EXERCISE DETAILS >> Pull every line holding the word "computer" from the data below and copy it.

START DATA FOR ANALYSIS

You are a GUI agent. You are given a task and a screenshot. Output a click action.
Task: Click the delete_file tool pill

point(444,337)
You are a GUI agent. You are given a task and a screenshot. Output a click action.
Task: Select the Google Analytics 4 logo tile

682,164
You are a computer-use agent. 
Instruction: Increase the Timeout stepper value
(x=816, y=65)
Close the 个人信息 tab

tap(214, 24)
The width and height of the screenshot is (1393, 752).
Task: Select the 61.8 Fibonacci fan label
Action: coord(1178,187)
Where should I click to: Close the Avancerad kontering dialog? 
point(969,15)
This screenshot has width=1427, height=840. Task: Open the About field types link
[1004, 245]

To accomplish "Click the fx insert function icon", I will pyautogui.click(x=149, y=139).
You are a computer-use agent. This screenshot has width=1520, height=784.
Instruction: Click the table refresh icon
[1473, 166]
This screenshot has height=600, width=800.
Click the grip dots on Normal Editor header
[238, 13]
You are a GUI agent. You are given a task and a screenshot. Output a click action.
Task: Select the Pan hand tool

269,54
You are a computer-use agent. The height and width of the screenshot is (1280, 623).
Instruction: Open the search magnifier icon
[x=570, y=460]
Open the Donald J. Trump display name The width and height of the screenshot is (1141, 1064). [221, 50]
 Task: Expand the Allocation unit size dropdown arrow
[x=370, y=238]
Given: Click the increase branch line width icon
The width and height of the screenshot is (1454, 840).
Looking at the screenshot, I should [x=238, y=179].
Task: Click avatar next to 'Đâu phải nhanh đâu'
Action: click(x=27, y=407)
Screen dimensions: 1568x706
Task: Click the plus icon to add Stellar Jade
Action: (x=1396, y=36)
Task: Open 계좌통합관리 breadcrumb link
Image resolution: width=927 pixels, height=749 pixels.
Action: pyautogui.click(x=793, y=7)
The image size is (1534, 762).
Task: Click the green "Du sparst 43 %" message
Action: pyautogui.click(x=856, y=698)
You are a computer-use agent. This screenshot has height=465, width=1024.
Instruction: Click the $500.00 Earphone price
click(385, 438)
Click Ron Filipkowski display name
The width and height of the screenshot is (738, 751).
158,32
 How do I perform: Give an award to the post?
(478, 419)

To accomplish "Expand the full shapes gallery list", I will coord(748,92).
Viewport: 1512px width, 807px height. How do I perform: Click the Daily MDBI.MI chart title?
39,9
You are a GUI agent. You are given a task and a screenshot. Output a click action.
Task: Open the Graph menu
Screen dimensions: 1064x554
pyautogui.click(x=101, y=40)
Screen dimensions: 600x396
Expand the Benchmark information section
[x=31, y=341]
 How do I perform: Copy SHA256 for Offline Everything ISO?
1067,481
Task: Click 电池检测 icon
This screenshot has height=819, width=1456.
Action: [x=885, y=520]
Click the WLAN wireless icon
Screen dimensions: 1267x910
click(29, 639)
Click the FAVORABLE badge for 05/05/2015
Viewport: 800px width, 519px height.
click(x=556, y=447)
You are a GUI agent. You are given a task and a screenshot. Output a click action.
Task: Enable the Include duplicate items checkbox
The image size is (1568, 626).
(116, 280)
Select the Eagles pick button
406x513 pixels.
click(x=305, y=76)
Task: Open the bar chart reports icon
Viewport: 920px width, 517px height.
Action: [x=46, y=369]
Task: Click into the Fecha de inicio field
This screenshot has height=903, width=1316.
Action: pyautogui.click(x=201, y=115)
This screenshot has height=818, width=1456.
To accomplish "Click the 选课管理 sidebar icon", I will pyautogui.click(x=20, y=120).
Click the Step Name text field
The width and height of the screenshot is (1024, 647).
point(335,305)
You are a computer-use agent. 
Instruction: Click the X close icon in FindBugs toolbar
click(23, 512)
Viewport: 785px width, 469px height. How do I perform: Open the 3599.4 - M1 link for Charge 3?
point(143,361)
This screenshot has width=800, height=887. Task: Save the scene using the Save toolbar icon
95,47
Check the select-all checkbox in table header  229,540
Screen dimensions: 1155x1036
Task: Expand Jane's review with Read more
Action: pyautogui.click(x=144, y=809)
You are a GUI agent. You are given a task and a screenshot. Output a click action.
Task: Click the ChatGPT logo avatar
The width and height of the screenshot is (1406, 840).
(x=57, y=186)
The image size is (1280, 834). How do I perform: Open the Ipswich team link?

END DATA FOR ANALYSIS

SOLUTION FOR THIS TASK >>
You are a computer-use agent. 
You are a computer-use agent. This screenshot has width=1520, height=784.
You are a computer-use agent. The height and width of the screenshot is (1280, 623).
You are a computer-use agent. This screenshot has height=465, width=1024.
You are a computer-use agent. 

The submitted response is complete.